Thanks for the post it reminds me of how much I miss my "old people" friends.

Years ago I moved into a neighborhood that had mostly old people in it. I met a few and word got out that I was a nice kid who could fix stuff. After a while I was doing pro bono odd jobs for folks, mostly things they would have done themselves a few years earlier. Over the course of a couple of years I'd done a couple of hundred little odd-jobs and almost every time they would have a few bottles of beer waiting in the ice box.

Now the beer wasn't payment, the beer we shared. The payment or what I got from them were the stories about them. Stories about the neighborhood, the city, the growth and excitement they felt as things grew. Stories about the Great Depression, WWII and about how Mrs. Hanson, my neighbor across the street, heard about and felt when her oldest son died in Vietnam.

At least twenty years have passed and they have all passed too. At the time I thought I was just being a good kid, doing things any good kid would do. Years later I realized that those small jobs, changing light bulbs, climbing on roof tops, rewiring vacuum cleaners, were all very unimportant. I know now that they were opportunities for them to share things with a relative stranger that they might otherwise have not shared and that I got some things from them that no amount of currency could ever purchase.
posted by snsranch at 4:50 PM on June 13, 2012 [21 favorites]


In English Russia, tea drinks YOU.
posted by Mr. Bad Example at 6:29 PM on June 13, 2012 [2 favorites]


What was "the Jewish mess" that one woman survived?
posted by Renoroc at 7:32 PM on June 13, 2012


I'd guess she was talking about the pogroms.
posted by newg at 7:58 PM on June 13, 2012


One way or another.
posted by Artw at 8:02 PM on June 13, 2012


There's something invigorating about Russians' willingness to be publicly depressed. When the American media does a "quotes from old folks" story, everyone will say every day is a gift, I always looked on the bright side, I have no regrets. But the Russians? Misery! Horror! Ennui! It gets to be a drag after a while, but it's refreshing like a cold shower.
posted by ThatFuzzyBastard at 10:18 PM on June 13, 2012 [4 favorites]

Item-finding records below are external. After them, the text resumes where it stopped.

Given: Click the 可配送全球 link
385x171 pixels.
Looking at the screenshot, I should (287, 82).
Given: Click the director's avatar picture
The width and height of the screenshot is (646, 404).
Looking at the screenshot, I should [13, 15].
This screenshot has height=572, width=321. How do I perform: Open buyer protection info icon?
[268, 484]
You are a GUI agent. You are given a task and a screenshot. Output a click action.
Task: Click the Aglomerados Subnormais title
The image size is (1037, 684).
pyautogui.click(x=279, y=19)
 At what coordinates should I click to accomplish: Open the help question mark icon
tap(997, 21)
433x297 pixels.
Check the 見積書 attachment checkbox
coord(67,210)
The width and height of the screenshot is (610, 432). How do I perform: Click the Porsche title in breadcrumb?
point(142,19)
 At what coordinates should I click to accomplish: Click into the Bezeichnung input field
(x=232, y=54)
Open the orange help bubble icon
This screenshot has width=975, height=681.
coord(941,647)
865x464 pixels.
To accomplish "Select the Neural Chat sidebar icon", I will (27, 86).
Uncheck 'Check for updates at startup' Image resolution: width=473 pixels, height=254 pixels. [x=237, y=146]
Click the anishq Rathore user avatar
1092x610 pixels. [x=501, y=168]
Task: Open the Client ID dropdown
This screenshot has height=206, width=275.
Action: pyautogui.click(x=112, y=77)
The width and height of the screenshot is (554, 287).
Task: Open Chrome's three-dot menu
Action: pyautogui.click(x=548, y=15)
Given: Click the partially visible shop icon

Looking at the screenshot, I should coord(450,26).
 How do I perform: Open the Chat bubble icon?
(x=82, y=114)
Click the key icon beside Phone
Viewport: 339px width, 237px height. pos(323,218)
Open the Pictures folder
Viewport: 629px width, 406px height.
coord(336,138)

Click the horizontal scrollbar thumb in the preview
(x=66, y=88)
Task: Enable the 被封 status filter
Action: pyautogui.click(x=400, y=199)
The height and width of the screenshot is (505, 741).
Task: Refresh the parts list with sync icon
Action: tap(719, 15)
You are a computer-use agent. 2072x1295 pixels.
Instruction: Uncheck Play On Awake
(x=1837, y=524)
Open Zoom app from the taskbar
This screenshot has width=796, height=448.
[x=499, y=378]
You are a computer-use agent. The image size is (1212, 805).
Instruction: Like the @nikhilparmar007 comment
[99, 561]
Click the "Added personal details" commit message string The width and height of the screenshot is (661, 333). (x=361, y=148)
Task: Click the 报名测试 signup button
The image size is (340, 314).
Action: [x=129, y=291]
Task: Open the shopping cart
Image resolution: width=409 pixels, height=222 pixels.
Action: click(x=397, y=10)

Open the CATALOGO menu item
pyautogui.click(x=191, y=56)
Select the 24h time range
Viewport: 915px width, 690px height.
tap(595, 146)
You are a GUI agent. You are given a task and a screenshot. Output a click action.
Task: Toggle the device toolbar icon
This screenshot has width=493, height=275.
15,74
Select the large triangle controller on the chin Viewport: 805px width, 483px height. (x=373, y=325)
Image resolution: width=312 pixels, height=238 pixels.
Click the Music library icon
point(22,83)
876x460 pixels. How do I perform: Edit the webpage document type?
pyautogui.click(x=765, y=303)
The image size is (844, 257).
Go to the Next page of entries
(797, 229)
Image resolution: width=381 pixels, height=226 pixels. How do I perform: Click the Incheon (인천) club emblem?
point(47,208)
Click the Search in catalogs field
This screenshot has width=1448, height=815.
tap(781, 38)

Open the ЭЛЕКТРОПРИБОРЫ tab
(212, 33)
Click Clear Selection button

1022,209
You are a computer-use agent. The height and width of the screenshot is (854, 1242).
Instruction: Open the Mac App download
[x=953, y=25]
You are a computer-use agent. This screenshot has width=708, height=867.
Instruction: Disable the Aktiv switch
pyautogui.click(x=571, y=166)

The American oldster did not have to live on the front lines of two world wars and they probably have dementia. That's why they are happy compared to the Russian, who is still sane and lived through some heavy, heavy shit.
posted by Renoroc at 5:14 AM on June 14, 2012


Though to be fair Russians of all ages are like that too. There are probably grimly fatalistic Russian toddlers.